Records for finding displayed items
>>>
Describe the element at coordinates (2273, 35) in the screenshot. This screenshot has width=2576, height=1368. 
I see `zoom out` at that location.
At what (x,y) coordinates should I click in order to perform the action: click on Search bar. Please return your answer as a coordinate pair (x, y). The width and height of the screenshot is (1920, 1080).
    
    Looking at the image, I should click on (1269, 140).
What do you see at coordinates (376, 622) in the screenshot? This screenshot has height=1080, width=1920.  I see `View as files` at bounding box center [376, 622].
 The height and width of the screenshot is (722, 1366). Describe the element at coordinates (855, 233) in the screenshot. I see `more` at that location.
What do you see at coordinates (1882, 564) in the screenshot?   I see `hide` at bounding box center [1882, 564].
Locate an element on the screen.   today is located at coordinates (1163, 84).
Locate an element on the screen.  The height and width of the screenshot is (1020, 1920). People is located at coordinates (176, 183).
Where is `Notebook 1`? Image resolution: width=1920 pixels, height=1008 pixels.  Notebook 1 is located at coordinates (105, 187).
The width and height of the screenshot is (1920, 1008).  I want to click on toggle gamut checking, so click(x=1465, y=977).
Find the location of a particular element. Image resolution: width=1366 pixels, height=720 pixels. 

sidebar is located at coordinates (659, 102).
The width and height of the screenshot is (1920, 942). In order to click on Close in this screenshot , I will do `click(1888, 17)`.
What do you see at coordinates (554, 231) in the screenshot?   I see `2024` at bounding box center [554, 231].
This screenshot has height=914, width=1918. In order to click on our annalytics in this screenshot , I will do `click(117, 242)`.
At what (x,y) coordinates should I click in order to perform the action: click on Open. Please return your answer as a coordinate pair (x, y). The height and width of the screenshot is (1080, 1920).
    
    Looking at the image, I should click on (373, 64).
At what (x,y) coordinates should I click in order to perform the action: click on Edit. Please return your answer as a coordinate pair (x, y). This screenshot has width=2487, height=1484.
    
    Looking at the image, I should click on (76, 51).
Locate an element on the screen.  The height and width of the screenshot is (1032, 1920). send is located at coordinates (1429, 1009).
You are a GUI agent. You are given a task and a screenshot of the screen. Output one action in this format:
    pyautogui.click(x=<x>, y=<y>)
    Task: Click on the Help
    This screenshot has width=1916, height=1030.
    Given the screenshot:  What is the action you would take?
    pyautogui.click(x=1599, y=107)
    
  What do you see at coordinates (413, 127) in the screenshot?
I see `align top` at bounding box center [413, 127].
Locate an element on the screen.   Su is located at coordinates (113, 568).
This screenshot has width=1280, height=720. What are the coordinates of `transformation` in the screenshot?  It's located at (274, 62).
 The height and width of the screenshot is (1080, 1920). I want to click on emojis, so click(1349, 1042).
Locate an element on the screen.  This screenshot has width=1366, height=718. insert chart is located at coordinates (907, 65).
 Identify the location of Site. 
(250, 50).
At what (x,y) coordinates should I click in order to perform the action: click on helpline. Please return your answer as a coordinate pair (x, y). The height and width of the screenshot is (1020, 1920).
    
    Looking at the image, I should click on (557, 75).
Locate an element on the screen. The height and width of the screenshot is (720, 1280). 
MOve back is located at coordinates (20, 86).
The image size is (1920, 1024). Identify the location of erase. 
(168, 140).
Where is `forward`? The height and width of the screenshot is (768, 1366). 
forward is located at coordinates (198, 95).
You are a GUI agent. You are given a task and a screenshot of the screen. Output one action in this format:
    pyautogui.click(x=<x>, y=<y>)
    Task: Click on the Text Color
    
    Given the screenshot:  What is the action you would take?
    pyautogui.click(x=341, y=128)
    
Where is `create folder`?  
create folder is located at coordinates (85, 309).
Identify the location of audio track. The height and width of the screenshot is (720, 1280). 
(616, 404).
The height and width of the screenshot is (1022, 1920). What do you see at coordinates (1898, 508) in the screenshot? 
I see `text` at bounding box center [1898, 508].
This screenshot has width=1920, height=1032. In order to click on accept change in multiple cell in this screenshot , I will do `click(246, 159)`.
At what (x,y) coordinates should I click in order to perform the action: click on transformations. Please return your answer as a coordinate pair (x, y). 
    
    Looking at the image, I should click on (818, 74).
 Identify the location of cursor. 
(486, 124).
<<<
• **GIVEN TASK**
Render the listing above as a JSON list of strings with one string per line, omitting any blank lines.

• **SOLUTION**
[
  "Describe the element at coordinates (2273, 35) in the screenshot. This screenshot has width=2576, height=1368. ",
  "I see `zoom out` at that location.",
  "At what (x,y) coordinates should I click in order to perform the action: click on Search bar. Please return your answer as a coordinate pair (x, y). The width and height of the screenshot is (1920, 1080).",
  "    Looking at the image, I should click on (1269, 140).",
  "What do you see at coordinates (376, 622) in the screenshot? This screenshot has height=1080, width=1920.  I see `View as files` at bounding box center [376, 622].",
  " The height and width of the screenshot is (722, 1366). Describe the element at coordinates (855, 233) in the screenshot. I see `more` at that location.",
  "What do you see at coordinates (1882, 564) in the screenshot?   I see `hide` at bounding box center [1882, 564].",
  "Locate an element on the screen.   today is located at coordinates (1163, 84).",
  "Locate an element on the screen.  The height and width of the screenshot is (1020, 1920). People is located at coordinates (176, 183).",
  "Where is `Notebook 1`? Image resolution: width=1920 pixels, height=1008 pixels.  Notebook 1 is located at coordinates (105, 187).",
  "The width and height of the screenshot is (1920, 1008).  I want to click on toggle gamut checking, so click(x=1465, y=977).",
  "Find the location of a particular element. Image resolution: width=1366 pixels, height=720 pixels. ",
  "sidebar is located at coordinates (659, 102).",
  "The width and height of the screenshot is (1920, 942). In order to click on Close in this screenshot , I will do `click(1888, 17)`.",
  "What do you see at coordinates (554, 231) in the screenshot?   I see `2024` at bounding box center [554, 231].",
  "This screenshot has height=914, width=1918. In order to click on our annalytics in this screenshot , I will do `click(117, 242)`.",
  "At what (x,y) coordinates should I click in order to perform the action: click on Open. Please return your answer as a coordinate pair (x, y). The height and width of the screenshot is (1080, 1920).",
  "    Looking at the image, I should click on (373, 64).",
  "At what (x,y) coordinates should I click in order to perform the action: click on Edit. Please return your answer as a coordinate pair (x, y). This screenshot has width=2487, height=1484.",
  "    Looking at the image, I should click on (76, 51).",
  "Locate an element on the screen.  The height and width of the screenshot is (1032, 1920). send is located at coordinates (1429, 1009).",
  "You are a GUI agent. You are given a task and a screenshot of the screen. Output one action in this format:",
  "    pyautogui.click(x=<x>, y=<y>)",
  "    Task: Click on the Help",
  "    This screenshot has width=1916, height=1030.",
  "    Given the screenshot:  What is the action you would take?",
  "    pyautogui.click(x=1599, y=107)",
  "  What do you see at coordinates (413, 127) in the screenshot?",
  "I see `align top` at bounding box center [413, 127].",
  "Locate an element on the screen.   Su is located at coordinates (113, 568).",
  "This screenshot has width=1280, height=720. What are the coordinates of `transformation` in the screenshot?  It's located at (274, 62).",
  " The height and width of the screenshot is (1080, 1920). I want to click on emojis, so click(1349, 1042).",
  "Locate an element on the screen.  This screenshot has width=1366, height=718. insert chart is located at coordinates (907, 65).",
  " Identify the location of Site. ",
  "(250, 50).",
  "At what (x,y) coordinates should I click in order to perform the action: click on helpline. Please return your answer as a coordinate pair (x, y). The height and width of the screenshot is (1020, 1920).",
  "    Looking at the image, I should click on (557, 75).",
  "Locate an element on the screen. The height and width of the screenshot is (720, 1280). ",
  "MOve back is located at coordinates (20, 86).",
  "The image size is (1920, 1024). Identify the location of erase. ",
  "(168, 140).",
  "Where is `forward`? The height and width of the screenshot is (768, 1366). ",
  "forward is located at coordinates (198, 95).",
  "You are a GUI agent. You are given a task and a screenshot of the screen. Output one action in this format:",
  "    pyautogui.click(x=<x>, y=<y>)",
  "    Task: Click on the Text Color",
  "    Given the screenshot:  What is the action you would take?",
  "    pyautogui.click(x=341, y=128)",
  "Where is `create folder`?  ",
  "create folder is located at coordinates (85, 309).",
  "Identify the location of audio track. The height and width of the screenshot is (720, 1280). ",
  "(616, 404).",
  "The height and width of the screenshot is (1022, 1920). What do you see at coordinates (1898, 508) in the screenshot? ",
  "I see `text` at bounding box center [1898, 508].",
  "This screenshot has width=1920, height=1032. In order to click on accept change in multiple cell in this screenshot , I will do `click(246, 159)`.",
  "At what (x,y) coordinates should I click in order to perform the action: click on transformations. Please return your answer as a coordinate pair (x, y). ",
  "    Looking at the image, I should click on (818, 74).",
  " Identify the location of cursor. ",
  "(486, 124)."
]